J.C. argued that as a matter of constitutional construction, RCW 13.50.260(4)(a)(v) required the trial court to determine whether he “actually” used forcible compulsion. He also argued that because he did not use forcible compulsion, his motion to seal should be granted by the appellate court. The Court of Appeals did not find it appropriate to render an ultimate decision, because it agreed with J.C. that the trial court was required to determine whether he used forcible compulsion.
In this case, J.C. being originally charged with CM1 will likely help him, since the appellate court held that the stated intent behind RCW 13.50.260(4)(a)(v) is “in favor of the person seeking to have his or her juvenile record sealed. State v. J.C., 192 Wn.App 122, 132 (Jan. 2016). The appellate court provided guidance by giving definitions to the trial court of the word actually: “synonymous with defacto, genuinely, really, truly, veritably… the trial court must consider what ‘genuinely, really, truly’ happened in fact.” State v. J.C., at 130. The trial court must “look past the pleadings and consider the specific facts of the person’s prior adjudication.” State v. J.C., at 131.
The appellate court believed that “the inquiry will be conclusively answered by the findings of fact if the case was tried or in the plea statement if disposition was by plea.” State v. J.C., at 133.

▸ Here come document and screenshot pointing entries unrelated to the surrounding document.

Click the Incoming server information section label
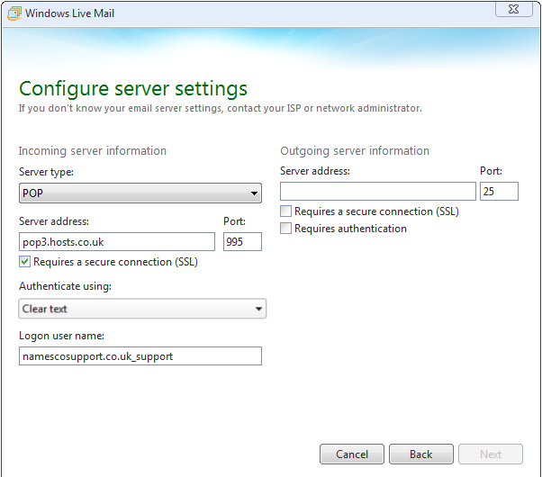[93, 150]
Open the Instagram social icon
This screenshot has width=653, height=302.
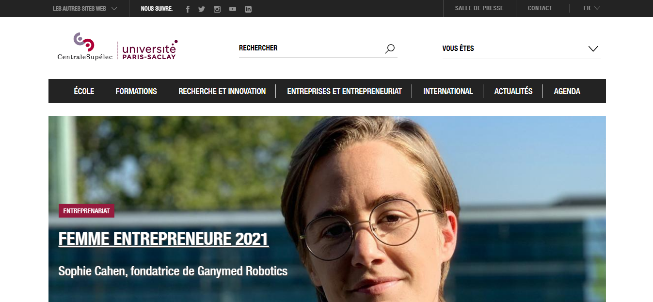click(x=217, y=9)
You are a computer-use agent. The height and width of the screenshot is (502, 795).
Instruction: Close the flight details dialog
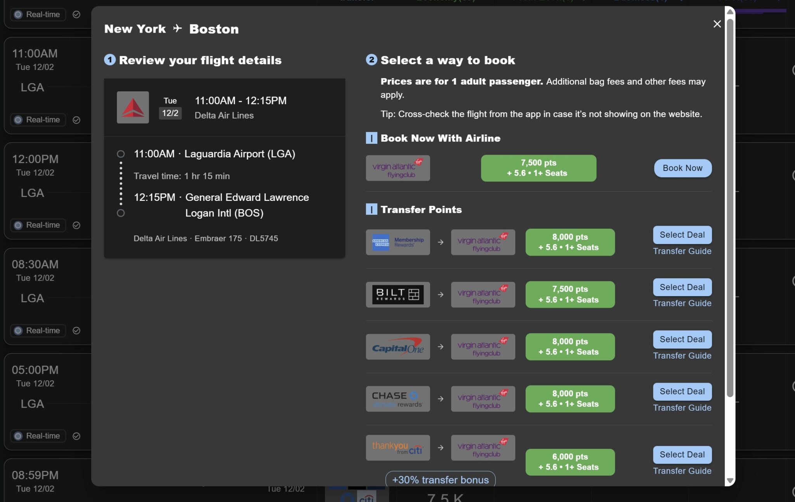coord(717,24)
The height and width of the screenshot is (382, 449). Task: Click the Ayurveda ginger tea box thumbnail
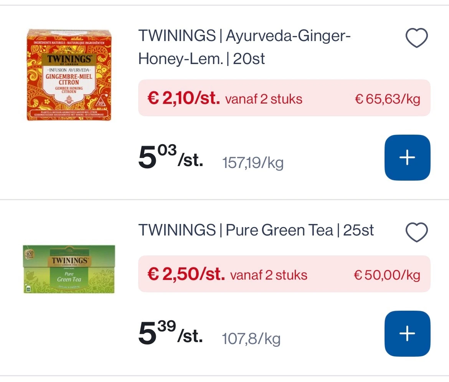69,75
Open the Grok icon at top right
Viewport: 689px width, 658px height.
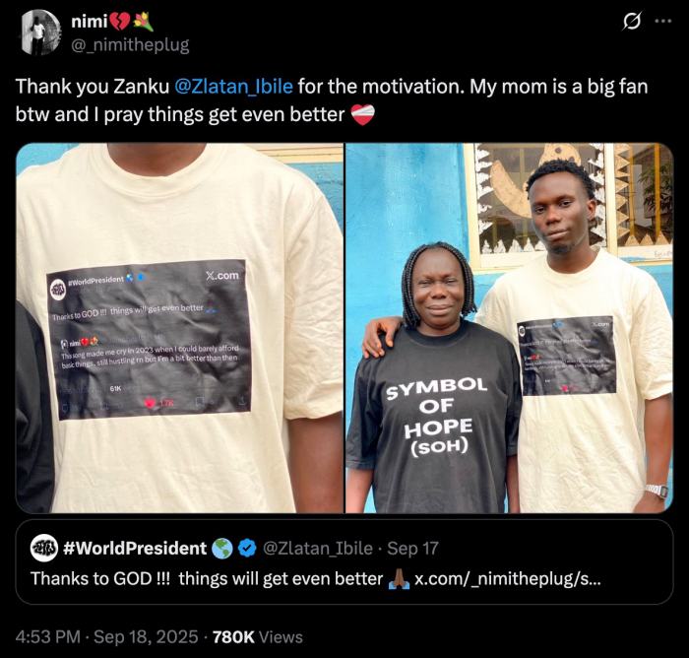pyautogui.click(x=634, y=22)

However, it is difficult not to agree with Judge Korsmo’s concurring opinion that trial courts trying to determine long after disposition what “actually” was involved will end up being in a “wild goose chase”. He advised a simpler approach: J.C.’s case should have been reviewed as an ‘In Re Barr’ plea. In Barr, a person pleads guilty to a substituted charge and a trial court can accept the plea even though there is no factual basis for it, provided there is a factual basis for the original charge. In Re Barr, 102 Wn.2d 265 (1984). Judge Korsmo agreed with the result here, because J.C. had been charged with CM1. He would allow Barr pleas in indecent liberties cases to be subject to sealing when the charged greater offense was subject to sealing. State v. J.C., at 136.
My reading of this appellate opinion is that juvenile practitioners will almost certainly put in In Re Barr language in their client’s guilty plea statements, when plea bargaining down a CM1 charge to Indecent Liberties.